The last three things I predicted could well happen tomorrow, but I’ll be shocked if they haven’t happened in the next three years. Then our beloved techno-capital overseers will reap the benefits of their immensely productive capital, having finally displaced those fatcat puppet-masters of the economy, artists and writers.
The legal case that analyzing a corpus of books using stylometrics is a breach of copywrite is non-existent. More importantly, the case that Large Language Models violate copyright during their training phase is very weak. Even if the courts find that (dubious- they won’t want to slow down AI and risk our advantage over China) ways will be found around it. I don’t think there is a legal solution here- at least not under current laws.
If human writers want to resist being made obsolete- and they should! They need to organize politically. They need to connect with other industries likely to be affected which is, to be clear, all of them. Yelling at some rando on the internet with a statistics hobby won’t do anything. It also seems very mean.
Instead of this crab in a bucket behavior we need to:
A) Go into the real world and make connections with people. We can work politically online as well, but online activity needs to be supplemented with real world connections.
B) Use our connections, talk, and above all listen in order to persuade others of our political views.
C) Build both organization and consciousness.
We need to think coherently about our demands as well. In my view, it’s unlikely we’ll stop this wave of generative AI, the genie is out of the bottle and an argument that AI art is inherently immoral is going to be very hard to win. We should demand that the government actively step in to keep humans doing art through subsidies because it’s important that humans remain creative. This needs to be combined with a general demand no one is left without a job- even temporarily!- Due to AI. The result of displacing the need for certain types of labor must not be more drudgery and a reduction in human creative output, but it will be unless we band together.
Do you think audiences will prefer novels written by AI models if they *know* they're written by AI models, though?
Just for myself (given current, almost-certainly-unconscious AI) find the idea of reading a novel without an actual *consciousness* behind it unappealing. Isn't connecting with another consciousness, with its own unique way of seeing the world, one of the key pleasures of literature?
The real questions seem to be:
1) Does this apply to non-artistically-ambitious genre fiction that just aims to tell a ripping yarn? For me, at least--as someone who has enjoyed a lot of Stephen King and other genre fare--the desire for an actual conscious perspective is still there.

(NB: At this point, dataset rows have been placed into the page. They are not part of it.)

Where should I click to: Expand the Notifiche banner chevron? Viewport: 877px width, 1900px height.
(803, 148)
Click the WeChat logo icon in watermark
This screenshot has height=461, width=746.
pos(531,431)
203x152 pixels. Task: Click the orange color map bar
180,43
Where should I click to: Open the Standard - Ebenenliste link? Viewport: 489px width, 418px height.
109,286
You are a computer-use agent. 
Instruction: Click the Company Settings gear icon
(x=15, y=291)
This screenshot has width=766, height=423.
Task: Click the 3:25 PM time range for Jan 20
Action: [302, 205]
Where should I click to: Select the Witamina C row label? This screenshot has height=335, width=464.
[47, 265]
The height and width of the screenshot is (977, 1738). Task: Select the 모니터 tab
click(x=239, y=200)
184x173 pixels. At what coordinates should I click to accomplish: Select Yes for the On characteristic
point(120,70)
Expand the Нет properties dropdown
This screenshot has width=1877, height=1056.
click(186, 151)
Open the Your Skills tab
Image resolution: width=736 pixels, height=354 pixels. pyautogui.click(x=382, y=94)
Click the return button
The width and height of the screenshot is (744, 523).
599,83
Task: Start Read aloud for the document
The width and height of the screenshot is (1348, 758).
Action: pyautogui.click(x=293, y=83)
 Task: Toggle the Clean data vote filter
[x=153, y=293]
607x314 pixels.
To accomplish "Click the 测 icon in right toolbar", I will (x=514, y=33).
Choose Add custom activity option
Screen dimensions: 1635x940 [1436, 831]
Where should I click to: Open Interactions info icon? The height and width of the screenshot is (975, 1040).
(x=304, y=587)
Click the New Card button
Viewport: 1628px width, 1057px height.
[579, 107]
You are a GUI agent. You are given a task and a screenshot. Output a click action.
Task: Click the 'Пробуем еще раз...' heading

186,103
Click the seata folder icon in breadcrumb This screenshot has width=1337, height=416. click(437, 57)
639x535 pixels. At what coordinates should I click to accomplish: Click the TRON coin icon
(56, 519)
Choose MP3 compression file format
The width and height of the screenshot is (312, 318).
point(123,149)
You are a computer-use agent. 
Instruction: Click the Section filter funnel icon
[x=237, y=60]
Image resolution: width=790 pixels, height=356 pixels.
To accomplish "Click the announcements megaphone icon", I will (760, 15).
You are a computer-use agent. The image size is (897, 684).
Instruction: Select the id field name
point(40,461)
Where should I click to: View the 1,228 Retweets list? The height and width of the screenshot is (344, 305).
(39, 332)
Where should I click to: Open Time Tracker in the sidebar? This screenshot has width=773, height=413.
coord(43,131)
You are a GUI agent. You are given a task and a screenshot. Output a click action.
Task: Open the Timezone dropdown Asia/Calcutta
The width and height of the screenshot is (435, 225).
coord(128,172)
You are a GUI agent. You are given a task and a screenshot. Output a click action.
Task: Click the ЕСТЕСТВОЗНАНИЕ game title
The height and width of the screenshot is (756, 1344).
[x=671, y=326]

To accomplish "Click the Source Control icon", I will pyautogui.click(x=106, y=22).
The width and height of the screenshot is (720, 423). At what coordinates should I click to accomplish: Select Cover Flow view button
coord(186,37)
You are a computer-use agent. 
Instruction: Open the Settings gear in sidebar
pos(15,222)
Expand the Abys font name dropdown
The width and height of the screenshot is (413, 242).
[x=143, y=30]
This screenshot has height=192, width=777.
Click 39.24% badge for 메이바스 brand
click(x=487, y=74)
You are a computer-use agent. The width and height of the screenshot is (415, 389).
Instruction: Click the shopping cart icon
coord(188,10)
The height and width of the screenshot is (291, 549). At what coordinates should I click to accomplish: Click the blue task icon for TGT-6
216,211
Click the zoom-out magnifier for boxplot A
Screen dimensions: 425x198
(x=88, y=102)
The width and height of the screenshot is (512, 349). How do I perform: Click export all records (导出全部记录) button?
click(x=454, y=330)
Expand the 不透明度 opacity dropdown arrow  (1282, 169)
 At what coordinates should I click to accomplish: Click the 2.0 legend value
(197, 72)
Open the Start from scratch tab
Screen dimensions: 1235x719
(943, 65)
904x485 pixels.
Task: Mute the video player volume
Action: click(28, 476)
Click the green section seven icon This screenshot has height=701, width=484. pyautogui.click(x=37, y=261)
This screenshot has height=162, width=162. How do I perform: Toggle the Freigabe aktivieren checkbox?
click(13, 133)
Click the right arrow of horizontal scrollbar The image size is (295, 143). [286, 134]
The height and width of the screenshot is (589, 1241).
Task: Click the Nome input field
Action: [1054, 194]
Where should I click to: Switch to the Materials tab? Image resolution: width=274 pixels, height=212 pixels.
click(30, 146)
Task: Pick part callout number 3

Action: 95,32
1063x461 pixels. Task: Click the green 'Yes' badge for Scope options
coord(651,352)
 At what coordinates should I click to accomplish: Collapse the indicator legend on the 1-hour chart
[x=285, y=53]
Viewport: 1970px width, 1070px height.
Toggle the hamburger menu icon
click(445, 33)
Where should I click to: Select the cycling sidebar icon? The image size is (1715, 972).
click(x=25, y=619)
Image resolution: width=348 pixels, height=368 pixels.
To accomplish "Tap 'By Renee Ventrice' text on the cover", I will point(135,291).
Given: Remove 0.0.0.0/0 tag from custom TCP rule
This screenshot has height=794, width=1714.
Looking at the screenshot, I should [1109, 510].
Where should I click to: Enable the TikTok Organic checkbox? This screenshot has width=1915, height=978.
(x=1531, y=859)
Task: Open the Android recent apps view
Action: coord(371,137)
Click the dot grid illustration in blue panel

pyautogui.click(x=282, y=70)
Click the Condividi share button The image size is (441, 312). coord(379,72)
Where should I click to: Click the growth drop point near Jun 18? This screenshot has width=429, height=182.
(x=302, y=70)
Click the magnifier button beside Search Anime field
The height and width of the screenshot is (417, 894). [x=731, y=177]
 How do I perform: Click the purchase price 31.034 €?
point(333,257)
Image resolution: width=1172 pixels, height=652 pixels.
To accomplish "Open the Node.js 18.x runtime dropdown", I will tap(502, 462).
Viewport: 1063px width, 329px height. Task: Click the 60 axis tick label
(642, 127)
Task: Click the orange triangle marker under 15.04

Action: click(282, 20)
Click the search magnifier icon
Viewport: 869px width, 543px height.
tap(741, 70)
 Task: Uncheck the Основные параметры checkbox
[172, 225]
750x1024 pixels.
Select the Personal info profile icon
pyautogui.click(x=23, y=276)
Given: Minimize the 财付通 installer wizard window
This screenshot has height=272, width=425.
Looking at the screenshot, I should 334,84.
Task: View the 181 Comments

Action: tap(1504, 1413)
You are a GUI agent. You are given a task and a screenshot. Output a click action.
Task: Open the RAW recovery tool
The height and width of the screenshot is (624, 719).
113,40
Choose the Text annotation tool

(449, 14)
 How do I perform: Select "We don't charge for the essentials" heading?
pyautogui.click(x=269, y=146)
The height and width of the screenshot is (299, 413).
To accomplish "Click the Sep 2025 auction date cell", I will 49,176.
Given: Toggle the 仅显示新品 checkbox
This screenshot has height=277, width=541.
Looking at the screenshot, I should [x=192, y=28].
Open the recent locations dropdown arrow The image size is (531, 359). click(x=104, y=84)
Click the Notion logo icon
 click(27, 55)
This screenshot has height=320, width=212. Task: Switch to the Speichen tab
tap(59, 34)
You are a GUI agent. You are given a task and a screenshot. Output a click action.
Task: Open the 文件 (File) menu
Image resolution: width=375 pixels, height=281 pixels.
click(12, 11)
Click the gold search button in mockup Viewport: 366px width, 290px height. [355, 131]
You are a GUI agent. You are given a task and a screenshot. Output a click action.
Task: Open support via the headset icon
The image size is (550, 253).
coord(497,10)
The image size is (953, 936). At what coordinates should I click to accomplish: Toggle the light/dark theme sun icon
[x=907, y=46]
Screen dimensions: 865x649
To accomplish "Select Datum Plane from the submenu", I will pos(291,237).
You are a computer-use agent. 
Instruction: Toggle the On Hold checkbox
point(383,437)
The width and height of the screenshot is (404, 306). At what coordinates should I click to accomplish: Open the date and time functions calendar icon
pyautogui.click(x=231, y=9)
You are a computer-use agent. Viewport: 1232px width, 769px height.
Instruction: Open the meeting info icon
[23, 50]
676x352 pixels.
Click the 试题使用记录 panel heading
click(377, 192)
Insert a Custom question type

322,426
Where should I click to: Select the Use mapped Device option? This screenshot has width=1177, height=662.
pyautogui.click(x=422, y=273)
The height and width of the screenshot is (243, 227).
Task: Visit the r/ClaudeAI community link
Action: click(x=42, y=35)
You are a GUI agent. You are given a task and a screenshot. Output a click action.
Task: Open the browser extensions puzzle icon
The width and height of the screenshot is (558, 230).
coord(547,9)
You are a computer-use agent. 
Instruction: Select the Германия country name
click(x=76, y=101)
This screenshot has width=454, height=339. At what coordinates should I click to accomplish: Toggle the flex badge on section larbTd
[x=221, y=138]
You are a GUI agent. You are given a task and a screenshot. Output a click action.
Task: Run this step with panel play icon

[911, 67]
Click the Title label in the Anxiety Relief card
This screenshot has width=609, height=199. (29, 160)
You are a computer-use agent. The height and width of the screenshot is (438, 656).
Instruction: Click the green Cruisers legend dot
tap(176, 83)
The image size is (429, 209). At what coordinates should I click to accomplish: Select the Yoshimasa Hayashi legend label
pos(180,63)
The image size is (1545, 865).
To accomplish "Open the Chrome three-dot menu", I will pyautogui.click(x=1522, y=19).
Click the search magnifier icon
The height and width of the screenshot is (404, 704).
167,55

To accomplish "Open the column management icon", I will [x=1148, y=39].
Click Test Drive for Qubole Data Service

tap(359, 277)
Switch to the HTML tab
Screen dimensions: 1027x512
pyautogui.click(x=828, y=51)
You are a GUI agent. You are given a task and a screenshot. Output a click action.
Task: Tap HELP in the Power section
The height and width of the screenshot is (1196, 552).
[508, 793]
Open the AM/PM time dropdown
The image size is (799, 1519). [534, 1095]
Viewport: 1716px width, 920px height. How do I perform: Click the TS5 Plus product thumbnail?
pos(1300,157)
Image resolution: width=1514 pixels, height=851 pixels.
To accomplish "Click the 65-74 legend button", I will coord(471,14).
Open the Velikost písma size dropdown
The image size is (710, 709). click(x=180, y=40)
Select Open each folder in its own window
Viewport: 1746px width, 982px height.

2) How much input from AI can there be before the sense of an author's conscious perspective is lost? Does merely coming up with a plot outline, having the AI write the first draft, and revising afterwards keep the human spark?
3) Will there be widespread concealed use of AIs, if audiences are unwilling to read novels they know to be AI-written? The very fact that fiction is infamously oversupplied--that people *enjoy* writing it--suggests that most authors won't be motivated to reduce their workload by outsourcing it to AIs. OTOH, the flood of (still-mercifully-terrible) AI-generated stories and children's books does seem to show that a minority of non-intrinsically-motivated writers will try to make money off writing by AI-generating it in bulk. And the real threat--certainly for TV and movies, but also potentially for fiction--is corporate middlemen cutting out the human author.
This has been a problem for a long time... and if I'm being honest, a problem that I don't think authors can win. Once the internet was built, information was going to flow freely no matter what happened.